The problem is that funding for social policies is much less stable than for medical care. Programs that address the needs of those who some believe are not deserving struggle to maintain support. Government is more likely to assist those who are considered not at fault for their vulnerability, such as children, the disabled and the elderly. Unwed mothers, substance abusers and ex-convicts attract far fewer sympathizers.
Social programs that boost education, food security, employment and neighborhood stability can be considered investment in disease prevention. However, government is far more inclined to intervene with expensive health-care services when medical conditions present themselves.
University of Oxford researchers analyzed the health effects of deep social-welfare budget cuts in Europe. They looked at funding for programs that support families and children, help the unemployed find jobs and assist the disabled, from 1980 to 2005.
The analysis showed a strong association between social spending and risk of death, especially from heart attacks and binge drinking. They found that when social-welfare spending was high, mortality rates fell. When spending fell, death rates rose substantially. They found no such effect from cuts in spending for the military or prisons.
Low SES is associated with poorer health behaviors. It accounts for higher rates of smoking, binge drinking, obesity and, ultimately, death. Many argue that risky behavior is only an indirect cause of poor health and is itself a consequence of low income and education and powerlessness. However, a 1998 study examined the degree to which four risk factors – cigarette smoking, alcohol consumption, inactivity and being overweight – contributed to the death rate at various income levels. Researchers found that poor health behavior explained only a small portion of the higher death rate for those with low SES. They concluded the death-rate disparity would persist even if the disadvantaged improved their health behavior to the level of those with more education and income. In other words, there was a wide array of factors involved beyond health behavior.

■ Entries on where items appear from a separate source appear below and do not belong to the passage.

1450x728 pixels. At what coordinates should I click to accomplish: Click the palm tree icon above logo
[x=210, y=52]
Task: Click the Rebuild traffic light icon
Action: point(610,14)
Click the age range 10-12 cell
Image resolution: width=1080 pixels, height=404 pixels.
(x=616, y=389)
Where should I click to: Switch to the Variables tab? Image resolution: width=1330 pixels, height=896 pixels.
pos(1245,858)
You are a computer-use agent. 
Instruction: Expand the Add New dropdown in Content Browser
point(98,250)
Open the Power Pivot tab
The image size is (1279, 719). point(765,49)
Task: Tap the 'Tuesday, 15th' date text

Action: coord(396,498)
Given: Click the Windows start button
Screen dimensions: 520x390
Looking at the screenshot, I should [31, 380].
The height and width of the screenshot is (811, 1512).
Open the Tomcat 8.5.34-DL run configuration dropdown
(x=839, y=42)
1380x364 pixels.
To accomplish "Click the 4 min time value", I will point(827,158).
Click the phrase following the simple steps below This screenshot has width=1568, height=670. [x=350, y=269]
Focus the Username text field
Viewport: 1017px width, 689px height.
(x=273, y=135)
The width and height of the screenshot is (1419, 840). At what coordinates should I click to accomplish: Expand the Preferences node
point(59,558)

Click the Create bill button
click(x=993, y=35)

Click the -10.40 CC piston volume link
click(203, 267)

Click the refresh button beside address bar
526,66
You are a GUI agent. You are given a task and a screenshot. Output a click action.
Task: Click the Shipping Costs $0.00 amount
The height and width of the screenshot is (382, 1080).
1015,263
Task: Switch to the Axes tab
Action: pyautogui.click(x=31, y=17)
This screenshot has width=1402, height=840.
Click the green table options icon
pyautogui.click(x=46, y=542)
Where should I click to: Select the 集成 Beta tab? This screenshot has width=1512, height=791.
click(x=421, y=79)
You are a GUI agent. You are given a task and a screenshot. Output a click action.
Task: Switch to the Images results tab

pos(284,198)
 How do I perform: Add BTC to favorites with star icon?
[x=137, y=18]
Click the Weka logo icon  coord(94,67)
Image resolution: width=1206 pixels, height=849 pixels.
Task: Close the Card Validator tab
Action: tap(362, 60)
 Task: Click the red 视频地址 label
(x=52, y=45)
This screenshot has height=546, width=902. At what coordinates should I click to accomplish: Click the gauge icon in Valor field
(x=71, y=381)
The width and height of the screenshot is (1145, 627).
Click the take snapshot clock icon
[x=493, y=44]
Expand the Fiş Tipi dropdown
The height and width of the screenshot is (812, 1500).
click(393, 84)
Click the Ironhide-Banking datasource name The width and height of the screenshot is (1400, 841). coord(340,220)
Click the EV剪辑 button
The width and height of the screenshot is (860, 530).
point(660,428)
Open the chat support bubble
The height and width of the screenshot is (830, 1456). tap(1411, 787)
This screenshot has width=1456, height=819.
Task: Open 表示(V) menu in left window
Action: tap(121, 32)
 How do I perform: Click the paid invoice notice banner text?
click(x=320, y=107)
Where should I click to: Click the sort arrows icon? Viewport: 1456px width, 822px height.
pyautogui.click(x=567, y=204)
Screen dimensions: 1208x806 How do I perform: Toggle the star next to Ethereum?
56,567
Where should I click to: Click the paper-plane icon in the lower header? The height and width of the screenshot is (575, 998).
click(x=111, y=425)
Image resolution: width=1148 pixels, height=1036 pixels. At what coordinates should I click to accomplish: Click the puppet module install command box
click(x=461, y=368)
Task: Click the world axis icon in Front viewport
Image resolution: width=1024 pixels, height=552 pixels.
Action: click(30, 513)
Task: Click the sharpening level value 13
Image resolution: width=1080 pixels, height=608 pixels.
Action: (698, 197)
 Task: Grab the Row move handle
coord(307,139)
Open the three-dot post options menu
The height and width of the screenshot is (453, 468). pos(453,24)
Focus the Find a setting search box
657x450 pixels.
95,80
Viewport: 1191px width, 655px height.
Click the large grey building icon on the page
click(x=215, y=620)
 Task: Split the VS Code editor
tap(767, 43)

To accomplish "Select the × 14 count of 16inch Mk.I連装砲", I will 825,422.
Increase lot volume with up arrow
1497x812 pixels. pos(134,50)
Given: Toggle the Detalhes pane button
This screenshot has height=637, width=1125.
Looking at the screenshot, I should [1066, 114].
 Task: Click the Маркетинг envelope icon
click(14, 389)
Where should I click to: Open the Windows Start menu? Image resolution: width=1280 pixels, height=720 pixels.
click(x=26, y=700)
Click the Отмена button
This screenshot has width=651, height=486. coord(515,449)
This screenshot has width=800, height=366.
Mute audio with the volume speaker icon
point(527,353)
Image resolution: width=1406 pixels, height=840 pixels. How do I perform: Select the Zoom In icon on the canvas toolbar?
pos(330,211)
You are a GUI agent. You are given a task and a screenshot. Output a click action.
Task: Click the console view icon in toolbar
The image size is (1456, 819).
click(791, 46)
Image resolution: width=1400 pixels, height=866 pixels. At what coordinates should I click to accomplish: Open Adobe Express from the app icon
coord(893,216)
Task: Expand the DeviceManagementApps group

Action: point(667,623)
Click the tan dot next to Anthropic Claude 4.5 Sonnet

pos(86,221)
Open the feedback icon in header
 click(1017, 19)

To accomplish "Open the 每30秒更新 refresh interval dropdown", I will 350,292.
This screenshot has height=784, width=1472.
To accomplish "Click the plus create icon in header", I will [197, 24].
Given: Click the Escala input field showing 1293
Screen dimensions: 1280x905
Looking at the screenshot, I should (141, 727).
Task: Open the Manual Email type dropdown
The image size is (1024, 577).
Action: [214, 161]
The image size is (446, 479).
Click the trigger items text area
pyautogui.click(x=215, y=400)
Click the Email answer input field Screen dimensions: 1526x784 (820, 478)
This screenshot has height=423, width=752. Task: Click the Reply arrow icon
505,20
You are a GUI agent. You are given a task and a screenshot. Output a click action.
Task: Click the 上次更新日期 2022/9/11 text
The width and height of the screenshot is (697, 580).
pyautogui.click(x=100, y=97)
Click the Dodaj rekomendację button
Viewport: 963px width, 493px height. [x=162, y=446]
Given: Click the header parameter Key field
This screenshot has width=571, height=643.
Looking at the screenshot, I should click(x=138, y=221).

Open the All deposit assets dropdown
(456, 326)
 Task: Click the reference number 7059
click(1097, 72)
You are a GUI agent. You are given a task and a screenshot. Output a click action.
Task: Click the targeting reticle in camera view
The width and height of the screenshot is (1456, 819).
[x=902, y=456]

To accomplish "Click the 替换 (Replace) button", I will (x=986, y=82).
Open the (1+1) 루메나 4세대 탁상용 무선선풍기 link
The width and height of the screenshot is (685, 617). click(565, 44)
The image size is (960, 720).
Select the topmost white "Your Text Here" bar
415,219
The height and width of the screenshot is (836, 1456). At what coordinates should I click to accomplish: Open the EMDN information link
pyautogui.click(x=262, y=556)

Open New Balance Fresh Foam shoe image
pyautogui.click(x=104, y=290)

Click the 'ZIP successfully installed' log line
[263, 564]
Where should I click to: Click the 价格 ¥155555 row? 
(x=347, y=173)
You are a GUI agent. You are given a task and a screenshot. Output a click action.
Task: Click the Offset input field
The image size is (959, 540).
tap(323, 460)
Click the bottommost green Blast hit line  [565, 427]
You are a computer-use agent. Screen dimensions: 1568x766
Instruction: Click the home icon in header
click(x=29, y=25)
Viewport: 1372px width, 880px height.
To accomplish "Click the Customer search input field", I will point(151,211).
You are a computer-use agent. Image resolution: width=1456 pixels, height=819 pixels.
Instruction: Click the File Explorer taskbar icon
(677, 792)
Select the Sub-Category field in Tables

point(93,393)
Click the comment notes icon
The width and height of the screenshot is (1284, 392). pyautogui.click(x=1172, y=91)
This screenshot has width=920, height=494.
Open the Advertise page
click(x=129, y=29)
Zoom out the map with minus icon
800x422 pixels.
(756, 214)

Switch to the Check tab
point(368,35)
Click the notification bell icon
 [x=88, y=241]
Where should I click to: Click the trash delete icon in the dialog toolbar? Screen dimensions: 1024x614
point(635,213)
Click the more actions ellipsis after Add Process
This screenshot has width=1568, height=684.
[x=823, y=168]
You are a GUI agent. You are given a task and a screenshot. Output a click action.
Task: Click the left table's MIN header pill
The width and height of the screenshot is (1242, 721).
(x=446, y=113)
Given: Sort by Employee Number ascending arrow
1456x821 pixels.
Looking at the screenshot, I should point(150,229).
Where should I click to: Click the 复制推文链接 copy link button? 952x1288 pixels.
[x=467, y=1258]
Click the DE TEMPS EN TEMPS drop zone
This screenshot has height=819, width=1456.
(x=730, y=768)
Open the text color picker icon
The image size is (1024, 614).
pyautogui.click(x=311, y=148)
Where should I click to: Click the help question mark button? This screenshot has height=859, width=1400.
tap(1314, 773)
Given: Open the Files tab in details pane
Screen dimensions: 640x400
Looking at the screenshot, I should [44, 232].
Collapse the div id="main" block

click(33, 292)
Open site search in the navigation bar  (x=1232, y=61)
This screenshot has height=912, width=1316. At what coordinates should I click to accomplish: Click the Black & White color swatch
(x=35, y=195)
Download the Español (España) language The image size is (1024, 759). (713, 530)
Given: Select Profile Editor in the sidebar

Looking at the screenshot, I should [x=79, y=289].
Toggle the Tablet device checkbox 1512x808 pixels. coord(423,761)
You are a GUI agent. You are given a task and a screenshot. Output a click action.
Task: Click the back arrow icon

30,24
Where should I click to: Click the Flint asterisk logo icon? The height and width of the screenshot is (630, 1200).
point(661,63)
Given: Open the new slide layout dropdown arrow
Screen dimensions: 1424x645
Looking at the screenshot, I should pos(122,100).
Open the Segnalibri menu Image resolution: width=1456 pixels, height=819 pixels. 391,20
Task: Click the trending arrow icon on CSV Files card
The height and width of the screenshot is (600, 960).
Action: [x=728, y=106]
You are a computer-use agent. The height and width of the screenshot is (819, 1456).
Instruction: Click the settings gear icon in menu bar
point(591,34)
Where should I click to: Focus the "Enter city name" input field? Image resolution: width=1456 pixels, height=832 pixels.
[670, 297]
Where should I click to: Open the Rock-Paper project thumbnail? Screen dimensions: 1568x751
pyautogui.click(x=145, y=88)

Many assume prompt, affordable health care improves the health of the socially disadvantaged. This medicalization of social reform encourages the view that health disparities can be solved by improving health-care access, use and quality. The result is that health-care access is overvalued and overemphasized, perhaps because medical interventions are easier to provide than fundamental social and economic reforms.
Canadian researchers wanted to find out whether lack of access to health care explained poor health for those with low SES. They tracked about 15,000 patients in the nation’s universal health-care system for more than 10 years. They found that low-income Canadians used the health-care system more. The increased use had little impact on their poorer health outcomes, especially the death rate. Likewise, SES health disparities actually widened after Great Britain established the National Health Service, its publicly funded universal health-care system.
Although medical innovations are intended to improve population health, they actually worsen health disparities. The rich and well-educated have the resources to use them more readily and reap the benefits more swiftly. On the other hand, cost-effective public-health measures aimed at broad populations have the ability to decrease health disparities. Examples include water fluoridation, fortified food and environmental efforts against toxic substances.